中野京子の「花つむひとの部屋」

本と映画と音楽と。絵画の中の歴史と。

「キャプテン・フィリップス」~ソマリアの海賊

2013年12月10日 | 映画
 ポール・グリーングラス監督「キャプテン・フィリップス」を見てきた。
 この監督のは「ユナイテッド93」でそうとうなストレスを受けたので、覚悟していたが、いやはや、それ以上。序盤からラストまで緊張の糸のゆるむ間もない。

 ソマリアの海賊に関しては、以前ドイツで逮捕された海賊の中に未成年がいたため、今後はドイツで教育を受けられるというようなニュースを読んでいたが、実態はあまりよく知らなかった。何しろはるか遠くの海上での出来事。
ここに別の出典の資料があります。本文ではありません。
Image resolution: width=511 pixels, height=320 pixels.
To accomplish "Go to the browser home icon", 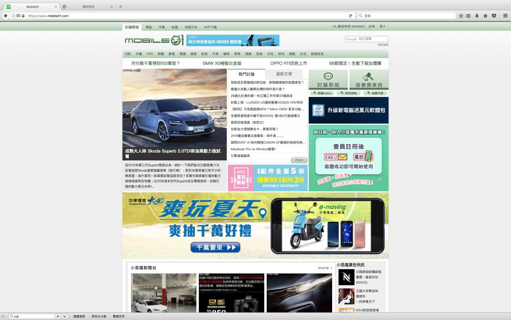I will (x=485, y=16).
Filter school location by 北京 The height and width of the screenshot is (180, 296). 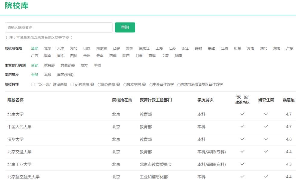point(48,48)
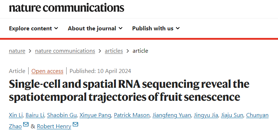Viewport: 278px width, 134px height.
Task: Click author Xinyue Pang link
Action: (95, 116)
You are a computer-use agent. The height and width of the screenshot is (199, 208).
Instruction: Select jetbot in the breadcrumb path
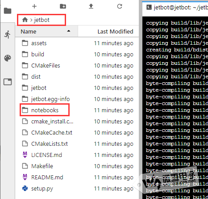pyautogui.click(x=42, y=20)
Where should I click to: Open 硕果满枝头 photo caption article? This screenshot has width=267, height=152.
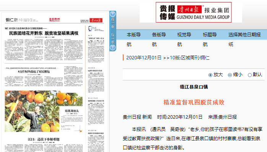pyautogui.click(x=72, y=111)
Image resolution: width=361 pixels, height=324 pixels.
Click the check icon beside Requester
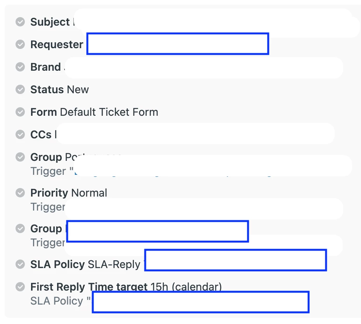click(20, 44)
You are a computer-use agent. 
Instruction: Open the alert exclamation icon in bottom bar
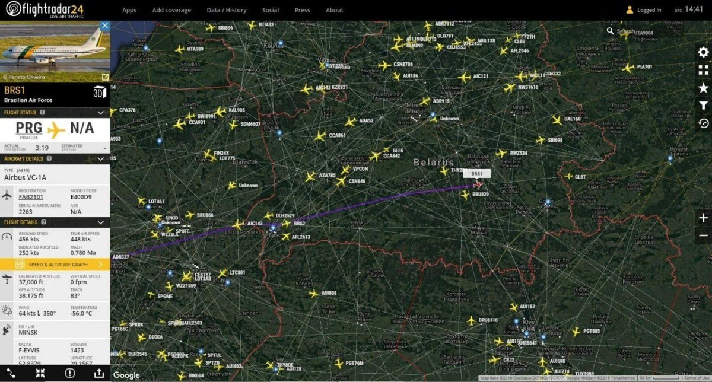point(70,373)
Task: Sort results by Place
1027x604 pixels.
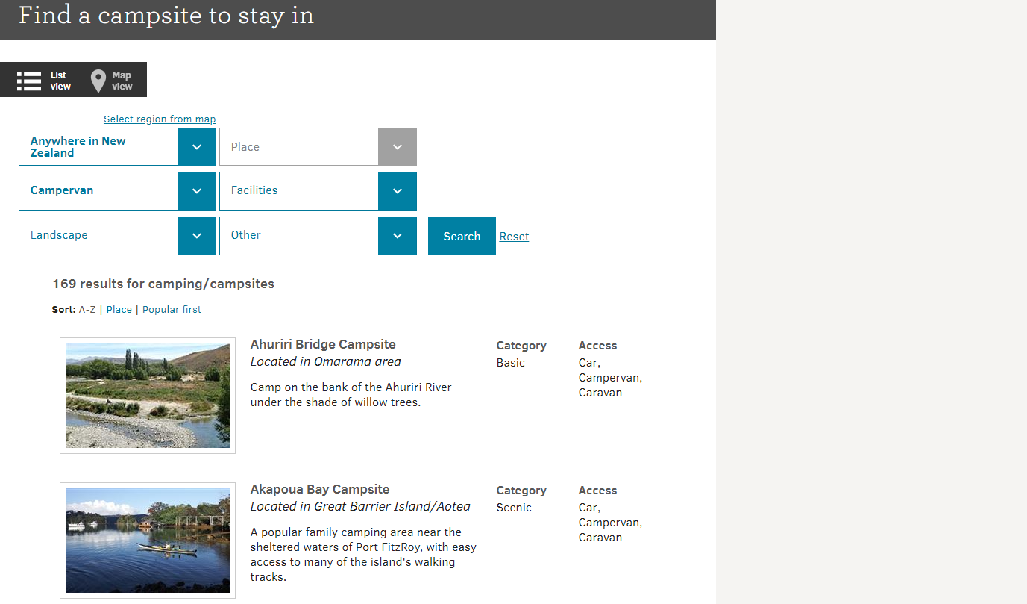Action: [x=119, y=310]
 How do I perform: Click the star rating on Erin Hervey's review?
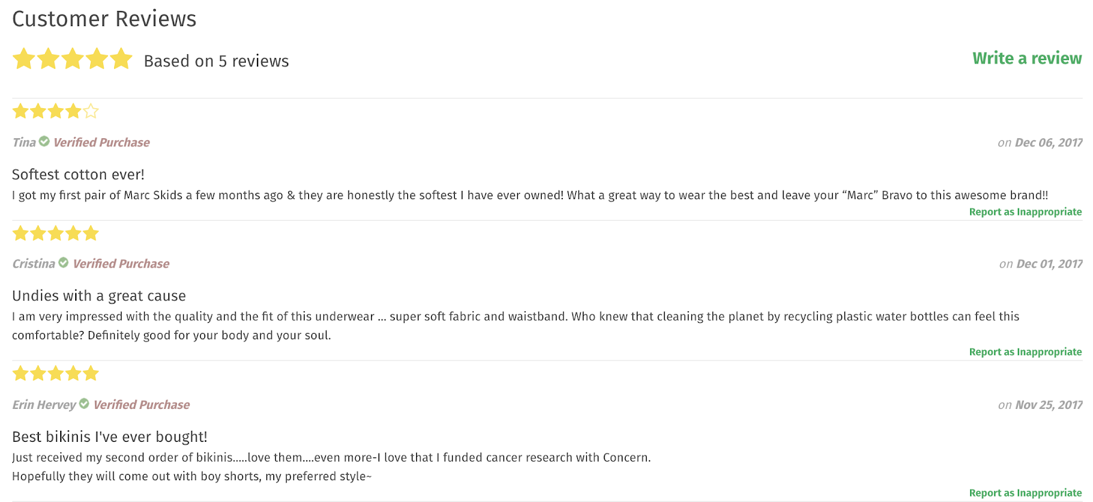55,373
 そして海賊といえば「宝島」のジョン・シルバー、「ピーターパン」のフック船長、「ひょっこりひょうたん島」のトラヒゲ、「パイレーツ・オブ・カリビアン」のキャプテン・スワロウ。。。どれもファッションがきまっている。

 国家がらみの海賊なら、エリザベス一世直々に許可状をもらっていたフランシス・ドレイク。こちらも襞襟に勲章と貴族然としていた。

 ところがソマリアの海賊はファッションなどには気をつかわない。よれよれのTシャツに短パン。武器だけは最新型だから、ある意味、黒いアイパッチに鉤型フックより怖い。

 この映画を見て一番驚いたのは、たった4人が小型ボートで近づいて、大きなコンテナ船に梯子をかけて乗り込んだこと。わたしのイメージでは、襲う側ももっと大型船で大人数かと思っていた。

 しかもコンテナ側に警備員はたったひとりで、それも臨時雇い。命をかけるほど報酬はもらっていない、と言い放つ(確かに言い分はわからぬでもないが)。けっきょく正社員たる船長と副船長らが全ての対応をせざるを得ない。

 「キャプテン・フィリップス」は、かつてのインディアン映画のように、襲う側を顔のない非人間的な存在として描かない。それによってソマリアの政治的状況、国民の絶望的状況が浮かびあがる仕掛けになっており、見応え充分。

 船長役トム・ハンクスの演技が絶賛されているがそれも納得だ。ラストなど、その迫真性にこちらまで呼吸困難になりかける。

 グローバル経済の実態を知るためにも、そしてサスペンス映画の醍醐味をあじわうためにも、ひいては日本を考えるためにも、ぜひご覧ください!